PHILADELPHIA (September 6, 2017) – Camille Ragin, PhD, MPH, associate professor in the Cancer Prevention and Control Program at Fox Chase Cancer Center, has earned a grant from the National Institutes of Health to create a center of research excellence at the University of the West Indies, a regional university with its main campus in Jamaica. The new center will focus on cancer, diabetes, heart disease, and stroke. It is the planned first step toward developing a broader network of Caribbean centers of excellence, which will increase research collaboration to address these diseases throughout the region.
“Together, cancer and other non-communicable diseases are the leading cause of death in the Caribbean region,” said Ragin. “Our ultimate goals are to stimulate and increase collaboration aimed at addressing these largely preventable diseases in the Caribbean, where their toll is disproportionately high.”
The grant will fund multiple primary investigators collaborating from both institutions. The leadership team includes Ragin and J. Robert Beck, MD, senior vice president and deputy director of Fox Chase, and Marshall Tulloch-Reid, DSc, MPhil, MBBS, professor of epidemiology and endocrinology and director of the Epidemiology Research Unit, and Kenneth James, MD, MPH, senior lecturer and coordinator of the MPH program in community health and psychiatry, both from the University of the West Indies.
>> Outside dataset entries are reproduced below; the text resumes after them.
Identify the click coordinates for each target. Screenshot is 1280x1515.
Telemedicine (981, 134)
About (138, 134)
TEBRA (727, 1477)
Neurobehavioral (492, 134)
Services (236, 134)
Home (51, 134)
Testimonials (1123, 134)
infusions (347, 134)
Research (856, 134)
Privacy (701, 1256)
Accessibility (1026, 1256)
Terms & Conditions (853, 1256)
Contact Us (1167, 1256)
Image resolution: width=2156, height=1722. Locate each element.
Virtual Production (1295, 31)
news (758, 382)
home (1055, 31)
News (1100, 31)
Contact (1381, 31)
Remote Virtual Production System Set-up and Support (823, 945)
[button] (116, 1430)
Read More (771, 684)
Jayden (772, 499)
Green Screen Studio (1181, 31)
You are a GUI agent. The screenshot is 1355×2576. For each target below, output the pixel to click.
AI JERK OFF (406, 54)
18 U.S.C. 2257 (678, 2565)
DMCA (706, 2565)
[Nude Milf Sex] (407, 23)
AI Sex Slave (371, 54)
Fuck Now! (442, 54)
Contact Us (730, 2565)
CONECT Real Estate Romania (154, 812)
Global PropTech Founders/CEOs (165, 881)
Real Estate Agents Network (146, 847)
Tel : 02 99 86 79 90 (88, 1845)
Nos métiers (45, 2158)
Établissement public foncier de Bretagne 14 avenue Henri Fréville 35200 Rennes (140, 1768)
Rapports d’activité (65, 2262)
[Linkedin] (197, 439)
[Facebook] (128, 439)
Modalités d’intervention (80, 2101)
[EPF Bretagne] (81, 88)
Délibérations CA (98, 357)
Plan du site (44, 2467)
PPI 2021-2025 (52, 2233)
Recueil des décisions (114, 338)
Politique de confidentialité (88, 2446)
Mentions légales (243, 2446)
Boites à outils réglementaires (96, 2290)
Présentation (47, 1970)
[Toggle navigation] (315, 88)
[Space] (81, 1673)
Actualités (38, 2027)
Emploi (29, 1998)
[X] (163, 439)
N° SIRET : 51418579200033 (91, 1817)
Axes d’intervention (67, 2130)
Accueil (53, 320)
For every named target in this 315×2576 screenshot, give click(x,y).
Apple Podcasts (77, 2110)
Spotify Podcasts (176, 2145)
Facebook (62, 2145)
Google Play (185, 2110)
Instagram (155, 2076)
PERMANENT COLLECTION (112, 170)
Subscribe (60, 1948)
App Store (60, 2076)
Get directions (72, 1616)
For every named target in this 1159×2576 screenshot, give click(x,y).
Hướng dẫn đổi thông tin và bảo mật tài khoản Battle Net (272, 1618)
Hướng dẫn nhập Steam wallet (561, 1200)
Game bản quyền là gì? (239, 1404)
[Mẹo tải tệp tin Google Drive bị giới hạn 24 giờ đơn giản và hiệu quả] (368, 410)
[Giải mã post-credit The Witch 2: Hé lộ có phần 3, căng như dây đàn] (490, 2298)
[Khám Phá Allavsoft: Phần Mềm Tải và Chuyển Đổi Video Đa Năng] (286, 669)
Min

The center that this grant will make possible will strengthen infrastructure, resources, and expertise needed to reduce the burden of these diseases.
As part of her work to end cancer disparities, Ragin founded and leads the African-Caribbean Cancer Consortium (AC3), which furthers the study of genetic, lifestyle, and environmental cancer risk. She has published several papers on racial disparities in a variety of cancers. This NIH-funded center builds on the existing partnerships in the AC3, and will leverage its activities and the strong partnerships that exist within the network.